Caso Attanasio, Mantovano contro la ricostruzione dell’Espresso
La smentita del sottosegretario alla presidenza del Consiglio arriva immediata dopo la diffusione del contenuto di un’inchiesta de L’Espresso dal titolo che è tutto un programma: “Caso Attanasio: l’ombra di Chigi dietro l’oblio”. Sottotitolo: “Sull’agguato all’ambasciatore svelano una regia istituzionale, dove la fredda ragion di Stato ha soffocato la ricerca delle responsabilità penali”. Secondo l’inchiesta del settimanale diretto da Emilio Carelli, il sottosegretario alla presidenza del Consiglio Alfredo Mantovano avrebbe tentato di ottenere il ritiro di un esposto che conteneva possibili informazioni di reato sull’uccisione dell’ambasciatore Luca Attanasio, del carabiniere di scorta Vittorio Iacovacci e dell’autista del World Food Programme Mustapha Milambo, avvenuta il 22 febbraio 2021 in Repubblica Democratica del Congo.

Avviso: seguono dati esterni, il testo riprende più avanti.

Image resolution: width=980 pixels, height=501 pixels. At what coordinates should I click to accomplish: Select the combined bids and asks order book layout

La ricostruzione – replica netto e chiaro Mantovano- è “destituita di fondamento”.
“Notizie lesive dell’onorabilità della presidenza del Consiglio”

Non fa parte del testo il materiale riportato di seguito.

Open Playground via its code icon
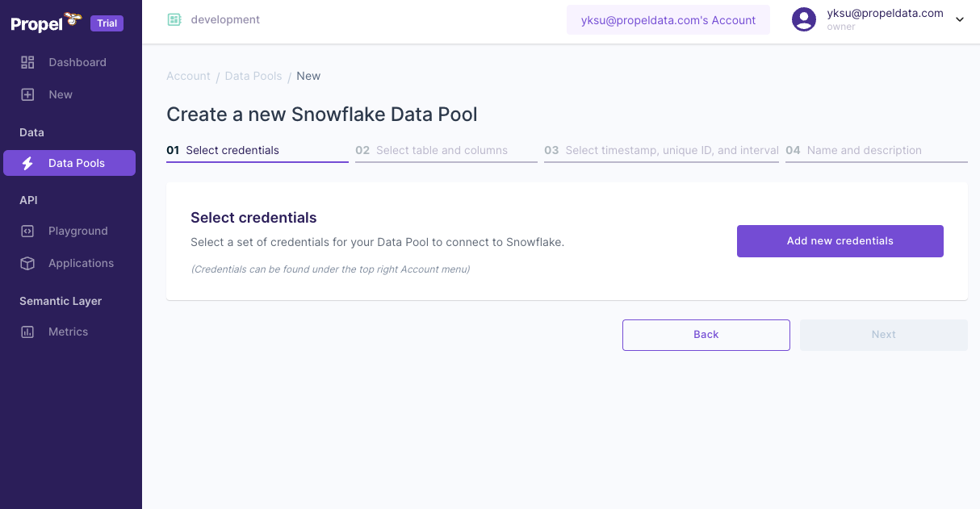coord(27,231)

Della tragica vicenda Attanasio si è riparlato a poche settimane dalla richiesta di archiviazione avanzata dalla Procura di Roma. A settembre la Procura di Roma ha depositato la richiesta di archiviazione per la seconda tranche d’inchiesta. I familiari di Luca Attanasiohanno annunciato una dura opposizione alla scelta dei magistrati. Sono passati cinque anni e mezzo dopo l’agguato costato la vita all’ambasciatore italiano Luca Attanasio e al carabiniere Vittorio Iacovacci, oltre che all’autista Mustapha Milambo. La Procura di Roma ha chiesto l’archiviazione del secondo filone dell’inchiesta, rimasto contro ignoti.

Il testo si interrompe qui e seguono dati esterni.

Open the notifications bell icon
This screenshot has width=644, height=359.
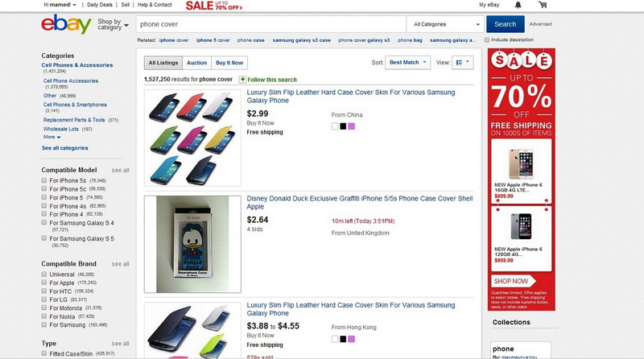(518, 5)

L’archiviazione avanzata dalla Procura dui Roma
Al centro c’erano i sei cittadini congolesi che avevano confessato alle autorità di Kinshasa di aver partecipato all’attacco del 22 febbraio 2021. Condannati in primo grado all’ergastolo nella Repubblica democratica del Congo, hanno poi ritrattato quelle confessioni davanti agli investigatori italiani. I sei furono ascoltati dai carabinieri del Ros nel corso di tre missioni in Congo, alla presenza di un avvocato e nel rispetto delle garanzie previste dall’ordinamento italiano. È proprio durante questi interrogatori che la loro versione cambiò: sostennero che le confessioni rese alle autorità congolesi fossero state estorte con la forza. Una circostanza che, in assenza di ulteriori elementi verificabili, ha impedito agli inquirenti italiani di sviluppare ulteriormente questa pista. La Procura ha cercato di approfondire anche elementi emersi da alcune inchieste giornalistiche, ma la mancata collaborazione giudiziaria congolese ha di fatto impedito nuovi accertamenti. Il fascicolo, coordinato dal procuratore aggiunto Sergio Colaiocco, è così arrivato alla richiesta di archiviazione.